Comment ne pas se sentir interpellé quand nos jeunes camarades vivent leur première inspection comme un jugement supérieur, sourd, rigide et imperméable. D’un côté le désir de mettre en place une pédagogie respectueuse de l’être et du devenir de l’enfant, de l’autre la fonction de reconduire une pédagogie de transmission des inégalités sociales. Mais l’un hésite et l’autre autorise !
Les étudiants ne rencontrent la pédagogie Freinet que quelques heures voire quelques lignes de cours pendant leur formation. Leur approche peut être livresque et ils découvrent une philosophie, une perspective d’éducation et d’émancipation mais ils n’ont pas conscience du cheminement, du tâtonnement qui permet de tendre vers cette finalité ou alors ils ne perçoivent que des techniques plus actives mais sans fondement philosophique.
Parfois ils ont observé des classes Freinet.
Parfois ils ont participé à un forum et sont passés par un stand Freinet.
Parfois ils ont assisté à une présentation de la pédagogie Freinet.
Parfois ils ont lu des panneaux d’exposition Freinet.
Quelques moments épars. Suffisants pour rebondir sur ses valeurs et pour déclencher la curiosité, une envie d’en savoir plus, mais insuffisants le plus souvent pour démarrer avec bonheur et réussite.
Beaucoup de ceux qui choisissent de pratiquer autrement,émerveillés par ce qu’ils ont vu, entendu et lu dans ces courts instants, vont se jeter sans retenue. Mais, déstabilisés par les enfants, les parents, les collègues et pour finir l’inspecteur, ils voileront leur idéal. Et comment le leur reprocher, on n’entre pas dans l’éducation nationale avec le costume de Che Guevara ou de José Bové !
Certains collègues paternalistes, se targuant d’autorité, profiteront de ce désarroi pour transmettre leurs habitus archaïques. Et l’enfant prodigue reviendra dans le giron de la pédagogie traditionnelle pour longtemps.
En ce début d’année scolaire, nous devons à nouveau réfléchir à notre responsabilité de formateurs pour que ceux qui choisissent de démarrer en pédagogie Freinet ne se retrouvent pas dans des situations aussi noires.

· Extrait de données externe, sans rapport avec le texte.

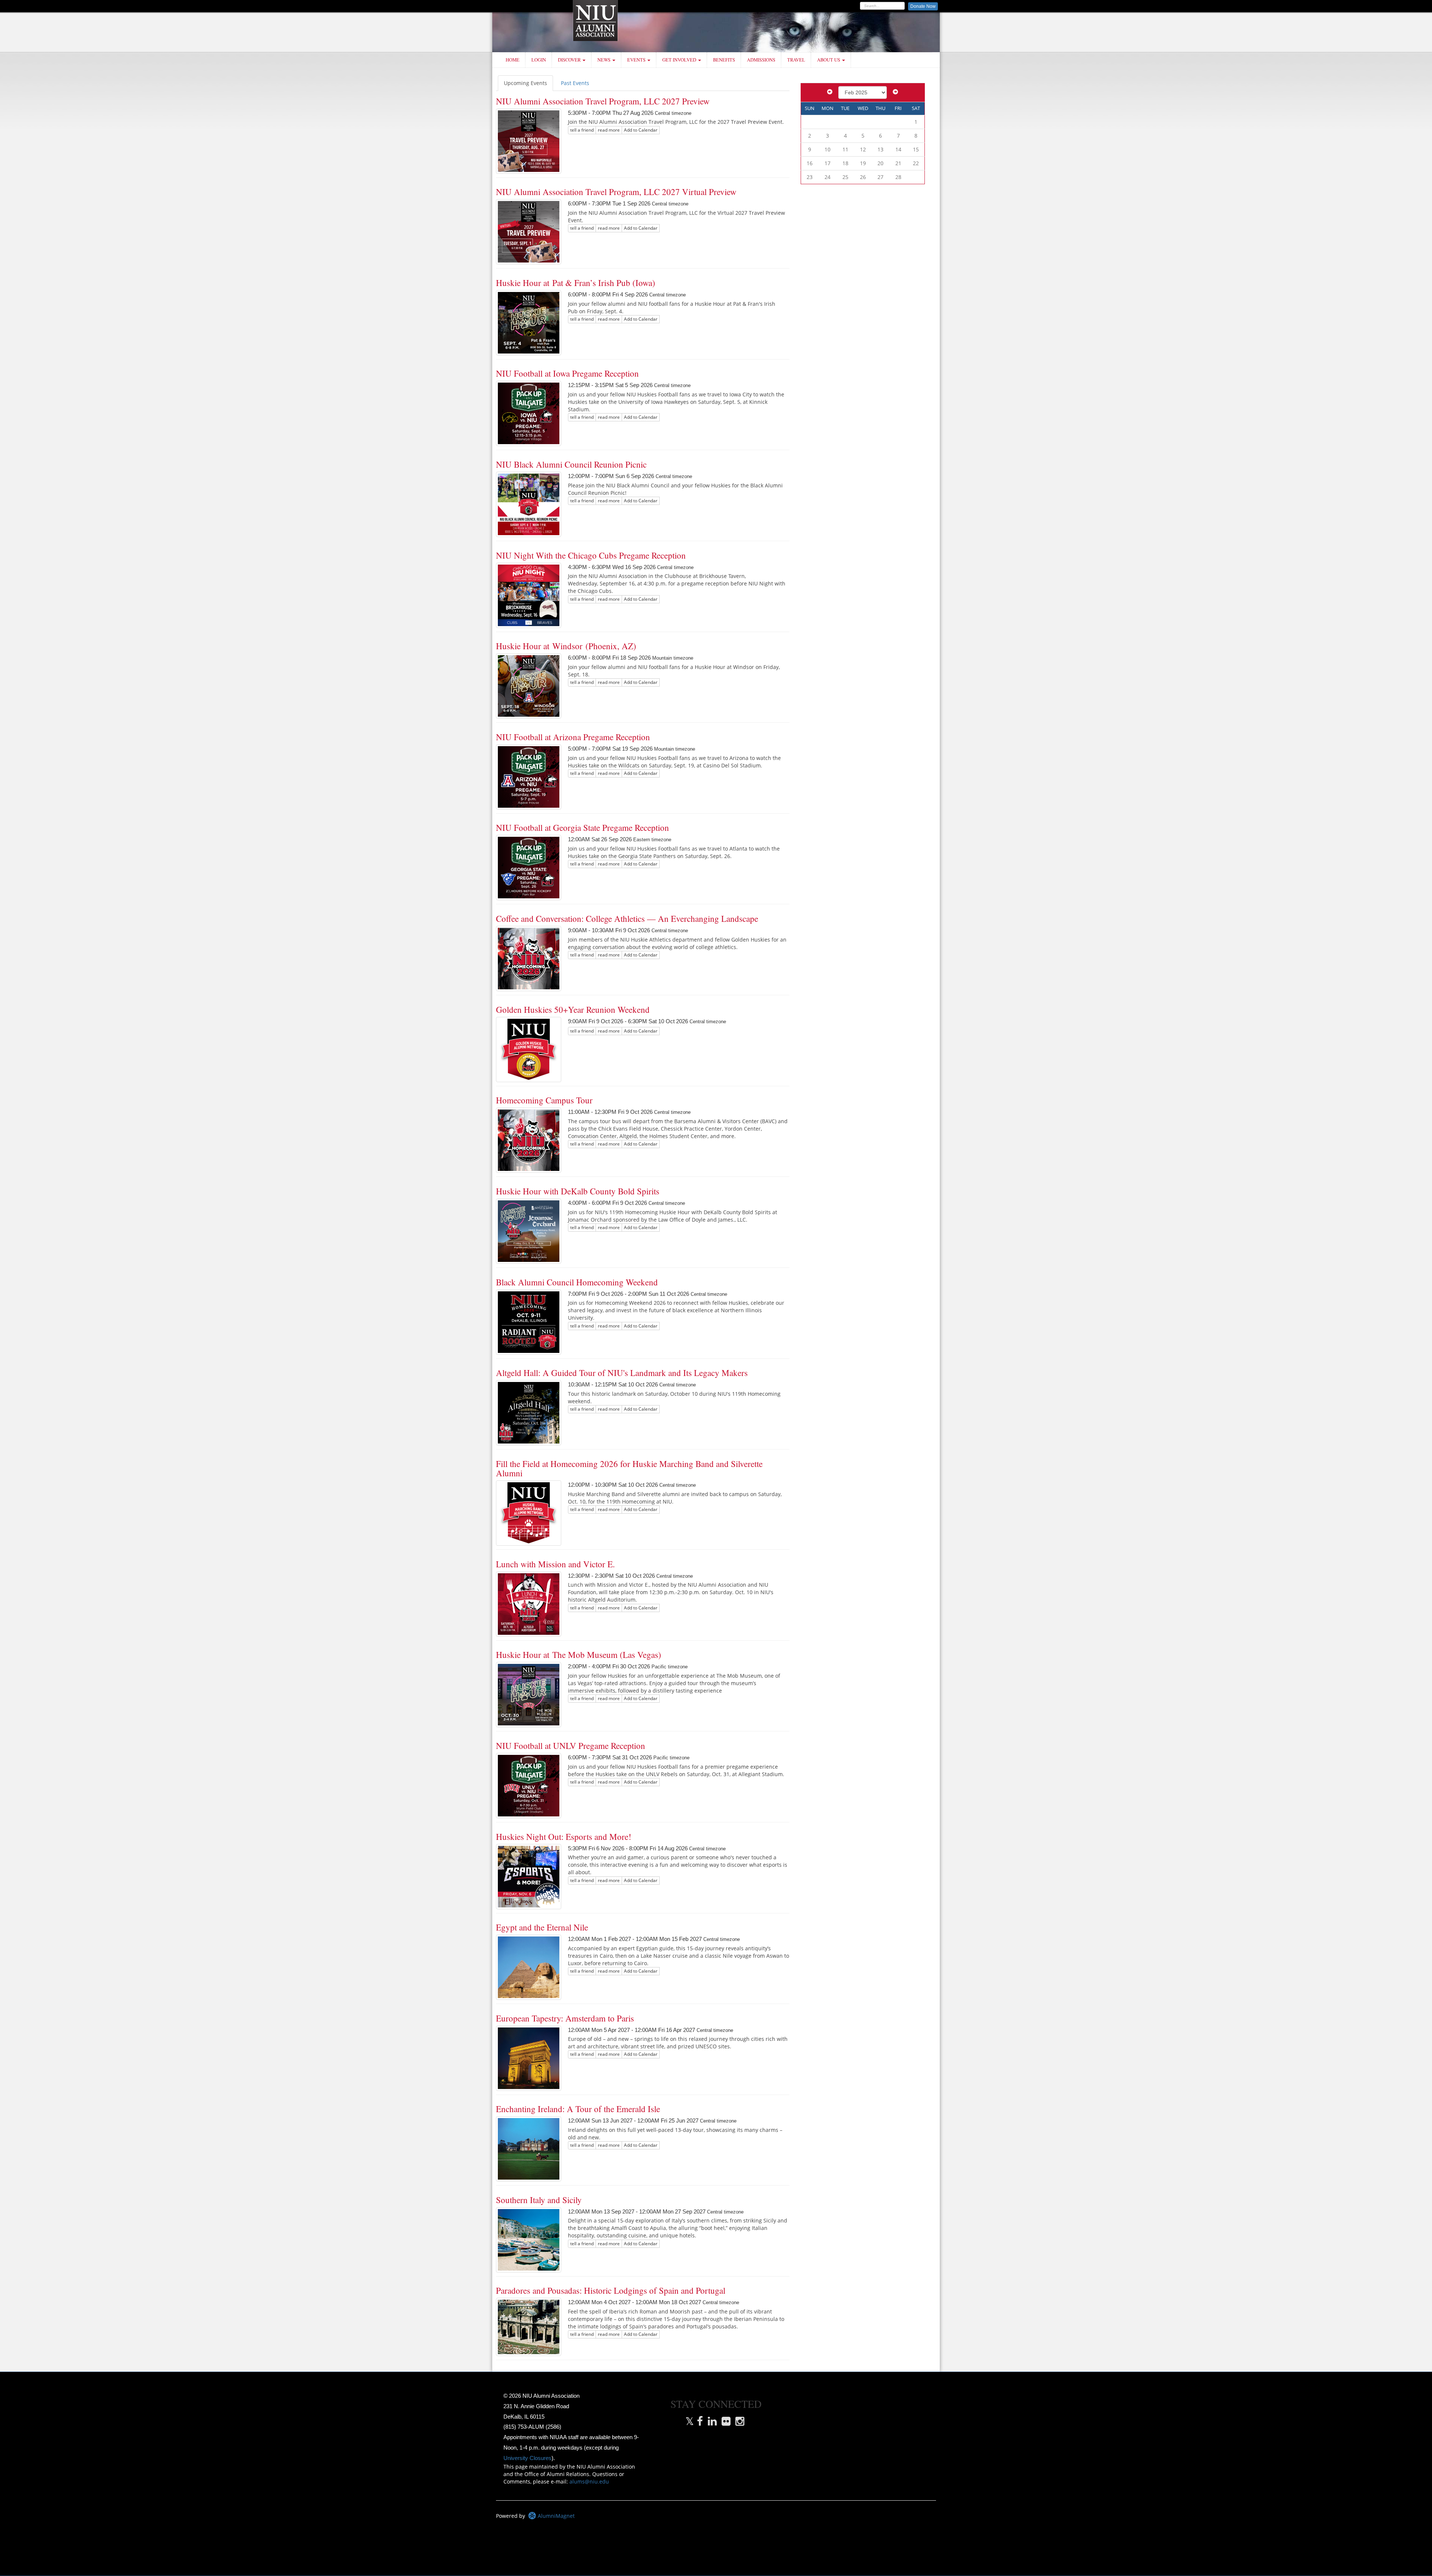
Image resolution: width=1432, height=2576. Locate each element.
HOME (512, 60)
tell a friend (582, 130)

Le droit au tâtonnement est incontournable mais il doit être exercé en toute sécurité, le terrain d’expérimentation et de recherche qu’est la classe est un espace complexe, un seul axe d’investissement se répercutant sur tout le système.
Que faire ?
Cette année encore, continuer à exposer, à présenter, à intervenir dans les lieux de formation en étant conscients des dangers et des limites pour ceux qui ne rejoindront pas les groupes départementaux, seul espace permettant à la fois :
– l’analyse de pratiques et la recherche
– la coopération et la création d’outils
– le compagnonnage et l’entraide
– la reconnaissance et la confiance
– la prise de conscience d’être sur un long chemin… et celle de devenir à son tour compagnon.
Et pour permettre d’approfondir ces moments où l’on frôle la pédagogie Freinet et dans la perspective d’amener à rejoindre un groupe de travail, multiplions différentes écritures respectant la dialogique valeurs et pratiques,relatant des parcours personnels,des témoignages de vie de classe et de vie de militant. Ces écrits enclencheront naturellement une recherche de techniques et d’outils Freinet en adéqua-
tion avec un projet global d’éducation.